Self-Healing Containers
Automatically rebuild and redeploy container images to patch new CVEs — without waiting for the next feature release.
Self-Healing Containers
When a new CVE affects a base image or a package in your container, the usual response is a manual chain: someone notices, someone opens a PR, someone reviews, someone redeploys. Self-healing containers automate that chain so your production images are always patched — typically within an hour of a CVE being published.
How It Works
Self-healing runs a four-step loop, driven by continuous scanning:
- Detect — a new CVE affects a component in one of your container images.
- Plan — Griffin generates a patch plan: upgrade, apply security patch, or swap to a Gold-hardened equivalent.
- Rebuild — the runner rebuilds the image with the patch, running your existing test suite.

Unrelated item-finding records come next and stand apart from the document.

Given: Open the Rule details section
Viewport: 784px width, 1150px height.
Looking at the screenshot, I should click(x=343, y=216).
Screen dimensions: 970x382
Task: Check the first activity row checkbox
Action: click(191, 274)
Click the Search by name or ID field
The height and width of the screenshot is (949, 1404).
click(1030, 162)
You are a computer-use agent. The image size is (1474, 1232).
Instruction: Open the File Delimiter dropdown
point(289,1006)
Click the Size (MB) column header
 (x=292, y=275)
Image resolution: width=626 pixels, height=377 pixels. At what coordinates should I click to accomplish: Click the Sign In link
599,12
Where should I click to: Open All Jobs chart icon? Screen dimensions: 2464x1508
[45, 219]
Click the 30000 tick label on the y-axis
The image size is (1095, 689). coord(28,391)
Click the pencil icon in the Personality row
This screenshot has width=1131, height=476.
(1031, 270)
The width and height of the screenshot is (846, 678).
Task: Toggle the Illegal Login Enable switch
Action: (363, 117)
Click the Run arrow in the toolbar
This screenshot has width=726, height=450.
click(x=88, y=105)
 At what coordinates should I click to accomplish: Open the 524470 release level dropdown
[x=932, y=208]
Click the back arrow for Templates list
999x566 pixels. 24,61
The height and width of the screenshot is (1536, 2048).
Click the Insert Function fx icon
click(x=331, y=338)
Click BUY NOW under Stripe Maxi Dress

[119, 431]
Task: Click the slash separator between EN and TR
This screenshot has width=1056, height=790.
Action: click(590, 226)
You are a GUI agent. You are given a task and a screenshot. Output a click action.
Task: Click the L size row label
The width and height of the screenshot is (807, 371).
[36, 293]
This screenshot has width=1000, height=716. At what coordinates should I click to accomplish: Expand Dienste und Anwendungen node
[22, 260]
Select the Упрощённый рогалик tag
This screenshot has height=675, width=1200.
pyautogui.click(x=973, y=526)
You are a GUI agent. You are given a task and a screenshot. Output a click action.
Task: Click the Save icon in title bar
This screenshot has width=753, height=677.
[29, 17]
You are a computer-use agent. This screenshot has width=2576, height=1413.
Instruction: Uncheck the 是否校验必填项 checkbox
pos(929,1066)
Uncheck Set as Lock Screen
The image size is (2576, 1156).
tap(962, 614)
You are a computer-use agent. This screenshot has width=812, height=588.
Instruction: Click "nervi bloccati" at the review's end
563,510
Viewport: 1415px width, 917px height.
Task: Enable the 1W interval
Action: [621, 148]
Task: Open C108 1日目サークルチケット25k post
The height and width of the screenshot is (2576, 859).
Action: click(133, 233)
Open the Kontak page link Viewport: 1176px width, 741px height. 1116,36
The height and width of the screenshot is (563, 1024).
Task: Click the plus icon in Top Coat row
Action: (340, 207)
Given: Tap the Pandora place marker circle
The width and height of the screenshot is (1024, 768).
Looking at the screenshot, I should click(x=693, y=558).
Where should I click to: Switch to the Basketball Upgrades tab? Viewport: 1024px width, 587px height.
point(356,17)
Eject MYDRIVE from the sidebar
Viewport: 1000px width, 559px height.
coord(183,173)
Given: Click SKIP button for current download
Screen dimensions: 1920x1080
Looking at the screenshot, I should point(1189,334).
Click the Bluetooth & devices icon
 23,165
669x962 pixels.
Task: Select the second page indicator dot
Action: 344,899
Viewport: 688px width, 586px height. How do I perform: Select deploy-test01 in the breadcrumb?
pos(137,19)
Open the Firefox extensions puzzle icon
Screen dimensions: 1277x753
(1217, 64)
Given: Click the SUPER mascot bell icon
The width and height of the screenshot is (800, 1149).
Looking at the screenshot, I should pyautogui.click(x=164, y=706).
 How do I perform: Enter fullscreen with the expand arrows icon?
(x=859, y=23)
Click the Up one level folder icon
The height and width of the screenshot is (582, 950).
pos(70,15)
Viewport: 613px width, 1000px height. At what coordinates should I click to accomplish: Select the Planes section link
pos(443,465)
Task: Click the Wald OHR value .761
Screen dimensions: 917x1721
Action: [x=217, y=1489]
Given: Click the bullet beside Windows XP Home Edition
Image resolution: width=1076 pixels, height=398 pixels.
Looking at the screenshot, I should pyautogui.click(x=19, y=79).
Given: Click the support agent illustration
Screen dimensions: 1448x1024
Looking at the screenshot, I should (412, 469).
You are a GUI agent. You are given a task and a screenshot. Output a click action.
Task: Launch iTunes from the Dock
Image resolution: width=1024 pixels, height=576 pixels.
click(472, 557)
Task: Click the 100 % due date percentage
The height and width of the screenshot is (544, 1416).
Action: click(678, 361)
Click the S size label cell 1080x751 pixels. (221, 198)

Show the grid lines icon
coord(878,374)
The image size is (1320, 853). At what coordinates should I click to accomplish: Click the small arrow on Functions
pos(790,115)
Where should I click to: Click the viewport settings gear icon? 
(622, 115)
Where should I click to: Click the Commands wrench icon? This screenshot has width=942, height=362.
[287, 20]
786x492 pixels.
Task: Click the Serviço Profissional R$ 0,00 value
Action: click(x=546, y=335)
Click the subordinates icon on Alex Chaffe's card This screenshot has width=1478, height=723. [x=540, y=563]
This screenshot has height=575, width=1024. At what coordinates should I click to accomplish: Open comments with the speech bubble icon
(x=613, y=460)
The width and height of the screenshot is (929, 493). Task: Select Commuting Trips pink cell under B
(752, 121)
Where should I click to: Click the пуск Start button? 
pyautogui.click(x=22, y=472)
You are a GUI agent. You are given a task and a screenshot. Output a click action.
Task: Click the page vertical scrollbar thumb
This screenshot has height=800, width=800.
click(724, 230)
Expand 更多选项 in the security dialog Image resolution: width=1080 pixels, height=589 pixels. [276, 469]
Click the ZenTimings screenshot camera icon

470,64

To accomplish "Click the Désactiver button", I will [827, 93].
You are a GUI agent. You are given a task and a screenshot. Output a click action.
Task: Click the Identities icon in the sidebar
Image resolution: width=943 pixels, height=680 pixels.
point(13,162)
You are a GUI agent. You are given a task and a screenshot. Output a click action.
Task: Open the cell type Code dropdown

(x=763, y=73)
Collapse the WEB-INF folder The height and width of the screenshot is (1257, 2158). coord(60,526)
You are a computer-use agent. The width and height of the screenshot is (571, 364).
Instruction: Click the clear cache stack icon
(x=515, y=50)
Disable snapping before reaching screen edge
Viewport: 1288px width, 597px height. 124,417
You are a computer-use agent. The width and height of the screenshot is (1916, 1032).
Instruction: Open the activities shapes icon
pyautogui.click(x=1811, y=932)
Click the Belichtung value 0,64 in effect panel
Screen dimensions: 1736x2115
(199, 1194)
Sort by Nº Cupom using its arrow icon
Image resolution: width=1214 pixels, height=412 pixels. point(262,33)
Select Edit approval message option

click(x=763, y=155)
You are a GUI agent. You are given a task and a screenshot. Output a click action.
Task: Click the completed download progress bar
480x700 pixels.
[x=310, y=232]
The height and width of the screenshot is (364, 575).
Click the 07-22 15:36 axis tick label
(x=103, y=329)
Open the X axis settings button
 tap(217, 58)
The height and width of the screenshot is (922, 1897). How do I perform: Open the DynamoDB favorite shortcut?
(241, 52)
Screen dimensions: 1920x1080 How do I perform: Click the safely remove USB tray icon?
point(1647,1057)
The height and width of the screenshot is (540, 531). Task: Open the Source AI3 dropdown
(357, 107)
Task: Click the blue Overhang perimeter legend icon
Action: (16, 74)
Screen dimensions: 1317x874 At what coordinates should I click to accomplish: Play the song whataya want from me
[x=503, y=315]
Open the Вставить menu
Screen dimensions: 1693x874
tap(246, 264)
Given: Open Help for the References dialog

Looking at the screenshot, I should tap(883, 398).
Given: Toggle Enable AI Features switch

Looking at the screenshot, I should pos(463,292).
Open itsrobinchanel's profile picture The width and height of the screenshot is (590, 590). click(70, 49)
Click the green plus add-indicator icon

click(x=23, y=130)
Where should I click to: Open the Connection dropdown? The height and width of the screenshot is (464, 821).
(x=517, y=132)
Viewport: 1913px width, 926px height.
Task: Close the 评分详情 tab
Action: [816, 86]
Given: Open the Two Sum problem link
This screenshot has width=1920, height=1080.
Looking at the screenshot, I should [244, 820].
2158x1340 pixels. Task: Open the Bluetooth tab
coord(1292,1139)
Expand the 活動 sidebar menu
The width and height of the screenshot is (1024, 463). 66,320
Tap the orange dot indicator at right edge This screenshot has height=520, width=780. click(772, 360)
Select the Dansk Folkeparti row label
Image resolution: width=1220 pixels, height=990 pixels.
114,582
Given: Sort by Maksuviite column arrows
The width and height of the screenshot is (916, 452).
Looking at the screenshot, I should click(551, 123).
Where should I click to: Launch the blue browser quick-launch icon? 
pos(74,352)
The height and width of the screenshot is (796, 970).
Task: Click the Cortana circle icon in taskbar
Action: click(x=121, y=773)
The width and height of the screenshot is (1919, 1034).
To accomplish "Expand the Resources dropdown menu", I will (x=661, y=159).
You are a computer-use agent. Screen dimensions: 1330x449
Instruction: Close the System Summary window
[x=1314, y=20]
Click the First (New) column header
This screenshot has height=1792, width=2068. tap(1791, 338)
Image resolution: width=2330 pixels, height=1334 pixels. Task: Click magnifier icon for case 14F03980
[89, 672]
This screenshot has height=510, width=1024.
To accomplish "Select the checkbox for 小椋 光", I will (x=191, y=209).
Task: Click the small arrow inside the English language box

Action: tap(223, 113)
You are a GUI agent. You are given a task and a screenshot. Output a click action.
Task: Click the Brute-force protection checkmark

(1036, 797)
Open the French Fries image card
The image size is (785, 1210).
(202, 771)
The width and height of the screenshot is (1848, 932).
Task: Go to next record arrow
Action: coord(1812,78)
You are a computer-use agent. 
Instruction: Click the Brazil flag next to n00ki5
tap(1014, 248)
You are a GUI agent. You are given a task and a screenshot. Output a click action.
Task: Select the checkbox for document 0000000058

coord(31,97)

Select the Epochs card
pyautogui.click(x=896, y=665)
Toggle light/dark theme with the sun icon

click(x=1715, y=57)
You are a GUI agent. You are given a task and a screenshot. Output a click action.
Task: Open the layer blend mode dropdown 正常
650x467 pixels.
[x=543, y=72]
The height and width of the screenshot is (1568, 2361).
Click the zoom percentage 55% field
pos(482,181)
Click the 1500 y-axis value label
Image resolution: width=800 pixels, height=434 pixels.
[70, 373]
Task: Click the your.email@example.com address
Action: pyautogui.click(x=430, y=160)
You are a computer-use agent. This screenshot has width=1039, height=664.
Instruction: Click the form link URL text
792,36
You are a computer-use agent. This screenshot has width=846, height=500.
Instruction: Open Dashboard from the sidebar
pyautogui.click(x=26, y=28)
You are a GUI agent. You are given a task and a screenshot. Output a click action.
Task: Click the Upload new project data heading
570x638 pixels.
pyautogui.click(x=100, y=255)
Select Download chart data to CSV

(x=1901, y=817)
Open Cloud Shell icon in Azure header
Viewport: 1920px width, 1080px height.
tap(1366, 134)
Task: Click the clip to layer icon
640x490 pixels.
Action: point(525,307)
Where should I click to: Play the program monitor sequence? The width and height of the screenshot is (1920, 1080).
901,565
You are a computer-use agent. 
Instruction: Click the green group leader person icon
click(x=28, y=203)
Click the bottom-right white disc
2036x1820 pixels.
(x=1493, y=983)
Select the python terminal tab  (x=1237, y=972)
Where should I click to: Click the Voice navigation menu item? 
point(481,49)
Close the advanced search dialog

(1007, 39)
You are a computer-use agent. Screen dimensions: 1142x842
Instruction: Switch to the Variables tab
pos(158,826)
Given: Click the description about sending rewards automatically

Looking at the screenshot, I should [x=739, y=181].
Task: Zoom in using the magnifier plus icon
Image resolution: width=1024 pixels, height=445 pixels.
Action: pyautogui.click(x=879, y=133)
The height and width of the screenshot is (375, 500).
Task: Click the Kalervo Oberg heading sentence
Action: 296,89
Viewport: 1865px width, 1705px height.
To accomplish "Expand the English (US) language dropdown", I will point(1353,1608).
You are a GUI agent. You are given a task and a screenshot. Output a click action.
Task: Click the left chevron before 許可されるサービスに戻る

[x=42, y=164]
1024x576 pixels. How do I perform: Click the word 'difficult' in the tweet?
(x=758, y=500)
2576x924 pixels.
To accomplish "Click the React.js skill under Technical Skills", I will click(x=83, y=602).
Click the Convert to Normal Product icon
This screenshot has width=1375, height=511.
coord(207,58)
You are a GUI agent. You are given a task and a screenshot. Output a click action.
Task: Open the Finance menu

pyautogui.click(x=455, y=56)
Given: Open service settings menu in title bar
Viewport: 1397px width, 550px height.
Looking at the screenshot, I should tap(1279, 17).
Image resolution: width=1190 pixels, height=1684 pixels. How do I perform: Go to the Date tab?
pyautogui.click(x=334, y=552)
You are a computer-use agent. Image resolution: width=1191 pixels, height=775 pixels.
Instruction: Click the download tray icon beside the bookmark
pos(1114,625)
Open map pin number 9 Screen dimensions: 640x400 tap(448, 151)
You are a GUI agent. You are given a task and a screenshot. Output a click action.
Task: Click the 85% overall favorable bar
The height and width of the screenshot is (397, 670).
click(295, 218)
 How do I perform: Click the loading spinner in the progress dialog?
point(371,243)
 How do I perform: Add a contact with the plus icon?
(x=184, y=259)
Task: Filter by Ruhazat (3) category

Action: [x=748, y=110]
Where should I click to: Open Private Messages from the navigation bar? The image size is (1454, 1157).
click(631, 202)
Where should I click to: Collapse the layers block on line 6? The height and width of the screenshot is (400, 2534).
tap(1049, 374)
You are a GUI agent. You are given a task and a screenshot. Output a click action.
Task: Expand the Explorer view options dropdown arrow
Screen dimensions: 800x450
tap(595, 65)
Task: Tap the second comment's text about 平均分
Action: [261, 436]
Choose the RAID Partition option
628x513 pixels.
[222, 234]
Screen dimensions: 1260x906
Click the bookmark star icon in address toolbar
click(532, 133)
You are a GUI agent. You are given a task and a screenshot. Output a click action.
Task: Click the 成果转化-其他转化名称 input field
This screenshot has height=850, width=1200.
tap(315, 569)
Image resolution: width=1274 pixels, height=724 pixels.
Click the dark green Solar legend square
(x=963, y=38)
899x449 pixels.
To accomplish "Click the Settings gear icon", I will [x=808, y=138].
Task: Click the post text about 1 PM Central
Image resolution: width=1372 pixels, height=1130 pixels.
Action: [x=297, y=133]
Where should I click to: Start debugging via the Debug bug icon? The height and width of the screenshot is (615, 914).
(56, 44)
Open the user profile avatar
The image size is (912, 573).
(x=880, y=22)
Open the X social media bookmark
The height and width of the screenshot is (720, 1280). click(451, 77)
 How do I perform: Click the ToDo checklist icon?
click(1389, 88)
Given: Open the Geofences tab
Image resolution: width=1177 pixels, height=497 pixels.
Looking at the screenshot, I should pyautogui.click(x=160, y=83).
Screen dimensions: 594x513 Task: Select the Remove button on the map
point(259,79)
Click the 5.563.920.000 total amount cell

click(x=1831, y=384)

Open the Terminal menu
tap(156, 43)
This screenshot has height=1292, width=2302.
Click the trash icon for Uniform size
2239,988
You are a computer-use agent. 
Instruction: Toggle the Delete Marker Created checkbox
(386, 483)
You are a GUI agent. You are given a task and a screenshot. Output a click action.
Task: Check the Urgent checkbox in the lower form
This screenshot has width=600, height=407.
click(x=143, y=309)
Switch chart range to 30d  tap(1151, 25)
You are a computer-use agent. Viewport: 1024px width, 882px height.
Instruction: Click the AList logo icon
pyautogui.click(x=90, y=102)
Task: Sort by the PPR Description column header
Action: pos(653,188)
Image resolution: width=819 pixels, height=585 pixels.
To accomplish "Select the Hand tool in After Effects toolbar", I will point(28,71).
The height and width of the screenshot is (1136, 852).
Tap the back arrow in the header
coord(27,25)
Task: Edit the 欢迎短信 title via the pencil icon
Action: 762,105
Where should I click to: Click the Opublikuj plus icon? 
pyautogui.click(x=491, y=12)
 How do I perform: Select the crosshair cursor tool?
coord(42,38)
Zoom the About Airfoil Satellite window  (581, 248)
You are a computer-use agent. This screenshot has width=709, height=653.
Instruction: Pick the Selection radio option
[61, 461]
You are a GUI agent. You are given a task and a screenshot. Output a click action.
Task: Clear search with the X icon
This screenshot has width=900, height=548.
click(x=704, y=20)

- Promote — if tests pass and the image passes guardrails, the image is pushed to your registry under a new tag. An admission controller rollout picks it up.
Each step is pluggable; you decide where humans are in the loop.
Modes
Advisory
Safeguard detects, plans, and files a PR against your Dockerfile repo or a Kubernetes manifest repo. Humans review and merge. Best for teams just turning self-healing on.
Autonomous (promotion gated)
Safeguard detects, plans, rebuilds, and promotes to a staging tag. Human approval required to promote to production tags. Default for most enterprise customers.
Autonomous (continuous)
Safeguard detects, plans, rebuilds, and promotes to production — end to end. Policies still apply: a change that fails the production policy bundle is held for review. Recommended once you have confidence in your test coverage.
Patch Strategies
Griffin picks a strategy per finding:
| Strategy | When |
|---|---|
| Upstream bump | A patched upstream version exists. |
| Backport patch | Upstream doesn't have a patched version, but a fix is in HEAD. |
| Gold substitution | A Gold artifact replaces the vulnerable component. See Gold Registry. |
| Dependency pin | A safe indirect dependency version exists but is not resolved; Griffin pins it. |
| Defer | No safe fix exists; the finding is left open with a time-boxed exception. |
Base-Image Self-Healing
The common case: your FROM node:20-alpine picks up a new libcrypto CVE. Self-healing rebuilds the image against the latest node:20-alpine digest (or a hardened Gold equivalent) and redeploys.
For FROM scratch and distroless images, Safeguard tracks which binaries are baked in and rebuilds the layer for the affected binary only.
Dependency-Level Self-Healing
Inside your image, npm ci, pip install, cargo fetch, etc. pull in hundreds of transitive deps. When a CVE lands on one of them:
- The lockfile is resolved to the minimum version that resolves the CVE.
- The image is rebuilt with the updated lockfile.
- The test suite runs.
- A diff of the lockfile is written into the resulting image as a provenance attestation.
Test Integration
Self-healing calls your existing test suite before promoting. Supported harnesses:
- Any CI provider —
safeguard heal --ci github/--ci gitlab/--ci azure/--ci buildkite/--ci jenkins/--ci circleci. The runner delegates the build/test to your pipeline and watches the result. - Local runner — if you have the Safeguard runner self-hosted, tests run there.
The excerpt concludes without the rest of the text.